Start of EXCERPTED TEXT

Lungs have the job of taking in air and transporting it (with the heart) around the body, and getting rid of carbon dioxide.
About the lungs
What is lung cancer?
What causes it?
The symptoms of lung cancer may include any of the following:
- a continuing cough, or change in a long-standing cough
- a chest infection that does not get better
- increasing breathlessness
- coughing up blood-stained phlegm (sputum)
- a hoarse voice
- a dull ache, or a sharp pain, when you cough or take a deep breath
- loss of appetite and loss of weight
- difficulty swallowing
- excessive tiredness (fatigue) and lethargy
If you have any of these symptoms you should have them checked by your doctor, but remember, they are common to many illnesses other than lung cancer.
After visiting a GP a referral will probably be made to a hospital for some tests. These may include:
- Chest X-rays
- MRI scan – uses magnetic fields to build up a series of cross-sectional pictures of the body.
- Mediastinoscopy – a procedure done under a general anaesthetic, where the doctor can look inside the chest at the area behind the breast bone.
- Lung biopsy– some cells are removed from the abnormal area and examined under a microscope.
- PET scan – a scan that shows how tissues inside the body are working.
- Ultrasound scan – uses sound waves to look at internal organs.
- Lung function tests – breathing tests to check how well the lungs are working.

End of EXCERPTED TEXT
Start of DATASET ENTRIES

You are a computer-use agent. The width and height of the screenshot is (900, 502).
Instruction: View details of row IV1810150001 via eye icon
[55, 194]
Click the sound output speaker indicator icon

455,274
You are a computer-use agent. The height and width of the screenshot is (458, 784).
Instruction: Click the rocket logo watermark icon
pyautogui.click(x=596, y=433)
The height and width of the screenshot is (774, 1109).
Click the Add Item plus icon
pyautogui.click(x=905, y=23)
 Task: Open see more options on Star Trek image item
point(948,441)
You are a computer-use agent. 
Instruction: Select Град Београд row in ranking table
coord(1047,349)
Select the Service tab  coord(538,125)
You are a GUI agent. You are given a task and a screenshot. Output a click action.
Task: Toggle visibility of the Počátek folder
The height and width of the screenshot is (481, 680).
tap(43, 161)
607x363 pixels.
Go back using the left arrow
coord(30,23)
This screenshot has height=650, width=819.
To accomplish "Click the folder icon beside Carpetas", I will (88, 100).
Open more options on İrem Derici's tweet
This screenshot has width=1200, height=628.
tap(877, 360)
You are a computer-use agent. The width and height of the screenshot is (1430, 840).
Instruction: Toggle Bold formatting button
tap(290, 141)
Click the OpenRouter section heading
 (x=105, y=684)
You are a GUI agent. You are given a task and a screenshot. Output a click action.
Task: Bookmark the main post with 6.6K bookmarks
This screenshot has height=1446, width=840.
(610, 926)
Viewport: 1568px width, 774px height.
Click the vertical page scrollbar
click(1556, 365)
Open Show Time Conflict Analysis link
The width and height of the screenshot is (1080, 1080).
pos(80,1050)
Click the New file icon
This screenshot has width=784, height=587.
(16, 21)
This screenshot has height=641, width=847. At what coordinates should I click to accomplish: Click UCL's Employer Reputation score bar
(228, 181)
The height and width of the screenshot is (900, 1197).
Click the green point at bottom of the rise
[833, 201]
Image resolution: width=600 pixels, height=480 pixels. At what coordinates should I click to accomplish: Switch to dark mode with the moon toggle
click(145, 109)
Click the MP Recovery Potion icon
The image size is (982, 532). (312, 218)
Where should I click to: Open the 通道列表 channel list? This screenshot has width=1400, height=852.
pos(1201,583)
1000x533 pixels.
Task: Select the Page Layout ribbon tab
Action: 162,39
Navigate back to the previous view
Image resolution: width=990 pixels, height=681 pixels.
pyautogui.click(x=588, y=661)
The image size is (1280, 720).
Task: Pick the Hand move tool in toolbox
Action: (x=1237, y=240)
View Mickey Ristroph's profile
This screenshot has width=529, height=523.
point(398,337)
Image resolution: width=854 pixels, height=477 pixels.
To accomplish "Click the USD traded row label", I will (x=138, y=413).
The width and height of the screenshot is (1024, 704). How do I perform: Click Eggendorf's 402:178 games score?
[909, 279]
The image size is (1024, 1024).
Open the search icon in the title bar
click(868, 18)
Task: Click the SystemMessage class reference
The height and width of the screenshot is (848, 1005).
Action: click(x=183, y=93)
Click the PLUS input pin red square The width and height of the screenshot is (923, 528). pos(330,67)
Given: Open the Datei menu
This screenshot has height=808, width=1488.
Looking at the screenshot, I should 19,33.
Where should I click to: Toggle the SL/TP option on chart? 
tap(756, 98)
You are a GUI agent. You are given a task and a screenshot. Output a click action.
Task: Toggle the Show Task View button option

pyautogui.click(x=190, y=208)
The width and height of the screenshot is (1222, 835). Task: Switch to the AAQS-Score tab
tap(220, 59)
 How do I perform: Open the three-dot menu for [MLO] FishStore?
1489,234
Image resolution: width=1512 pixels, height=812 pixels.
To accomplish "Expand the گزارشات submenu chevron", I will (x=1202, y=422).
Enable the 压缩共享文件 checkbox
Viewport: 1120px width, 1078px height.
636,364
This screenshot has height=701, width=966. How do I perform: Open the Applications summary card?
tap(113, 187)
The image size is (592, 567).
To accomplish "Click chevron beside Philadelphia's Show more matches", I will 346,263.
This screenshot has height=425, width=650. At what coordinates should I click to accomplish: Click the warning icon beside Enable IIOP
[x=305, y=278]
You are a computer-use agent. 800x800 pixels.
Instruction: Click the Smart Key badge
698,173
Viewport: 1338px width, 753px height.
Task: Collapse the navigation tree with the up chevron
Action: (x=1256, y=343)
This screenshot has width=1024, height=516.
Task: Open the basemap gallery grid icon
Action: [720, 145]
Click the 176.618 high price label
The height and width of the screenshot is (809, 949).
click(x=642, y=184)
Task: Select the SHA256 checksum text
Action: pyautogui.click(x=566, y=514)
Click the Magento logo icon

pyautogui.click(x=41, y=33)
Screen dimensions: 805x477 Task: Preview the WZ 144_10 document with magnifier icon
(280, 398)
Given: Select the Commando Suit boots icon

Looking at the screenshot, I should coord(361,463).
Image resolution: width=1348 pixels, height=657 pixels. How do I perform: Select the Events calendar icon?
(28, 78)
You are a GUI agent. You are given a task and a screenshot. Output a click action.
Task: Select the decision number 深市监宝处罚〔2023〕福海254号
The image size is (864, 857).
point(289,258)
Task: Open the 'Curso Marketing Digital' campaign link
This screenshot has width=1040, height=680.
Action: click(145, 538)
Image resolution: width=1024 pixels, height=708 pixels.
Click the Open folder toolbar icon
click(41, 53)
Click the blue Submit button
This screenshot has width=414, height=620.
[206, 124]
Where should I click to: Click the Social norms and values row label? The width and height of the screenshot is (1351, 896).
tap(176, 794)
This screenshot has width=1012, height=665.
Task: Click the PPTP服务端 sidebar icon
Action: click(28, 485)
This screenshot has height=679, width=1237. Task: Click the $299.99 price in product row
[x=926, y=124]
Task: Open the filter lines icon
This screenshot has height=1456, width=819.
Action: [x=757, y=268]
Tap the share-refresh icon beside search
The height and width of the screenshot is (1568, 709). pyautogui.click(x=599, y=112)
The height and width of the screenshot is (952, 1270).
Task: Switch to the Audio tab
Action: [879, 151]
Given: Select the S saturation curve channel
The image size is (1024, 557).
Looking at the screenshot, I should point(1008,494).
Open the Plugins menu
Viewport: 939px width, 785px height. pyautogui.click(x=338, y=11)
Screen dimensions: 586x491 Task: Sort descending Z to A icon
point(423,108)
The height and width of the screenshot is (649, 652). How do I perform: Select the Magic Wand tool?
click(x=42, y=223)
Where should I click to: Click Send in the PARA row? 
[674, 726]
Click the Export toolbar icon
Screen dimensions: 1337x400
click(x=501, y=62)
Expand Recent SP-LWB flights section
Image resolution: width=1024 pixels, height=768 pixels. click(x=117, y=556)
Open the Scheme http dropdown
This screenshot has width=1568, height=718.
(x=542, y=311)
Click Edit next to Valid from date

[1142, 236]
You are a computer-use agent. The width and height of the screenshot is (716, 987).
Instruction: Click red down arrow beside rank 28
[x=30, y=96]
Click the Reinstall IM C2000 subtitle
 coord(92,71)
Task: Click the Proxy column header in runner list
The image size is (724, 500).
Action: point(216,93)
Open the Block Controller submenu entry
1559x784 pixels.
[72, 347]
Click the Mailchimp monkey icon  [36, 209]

End of DATASET ENTRIES

**PROBLEM:**
Please return the passage of the lung cancer text above from "- a hoarse voice" to "than lung cancer.", copied word for word.

**WRITTEN SOLUTION:**
- a hoarse voice
- a dull ache, or a sharp pain, when you cough or take a deep breath
- loss of appetite and loss of weight
- difficulty swallowing
- excessive tiredness (fatigue) and lethargy
If you have any of these symptoms you should have them checked by your doctor, but remember, they are common to many illnesses other than lung cancer.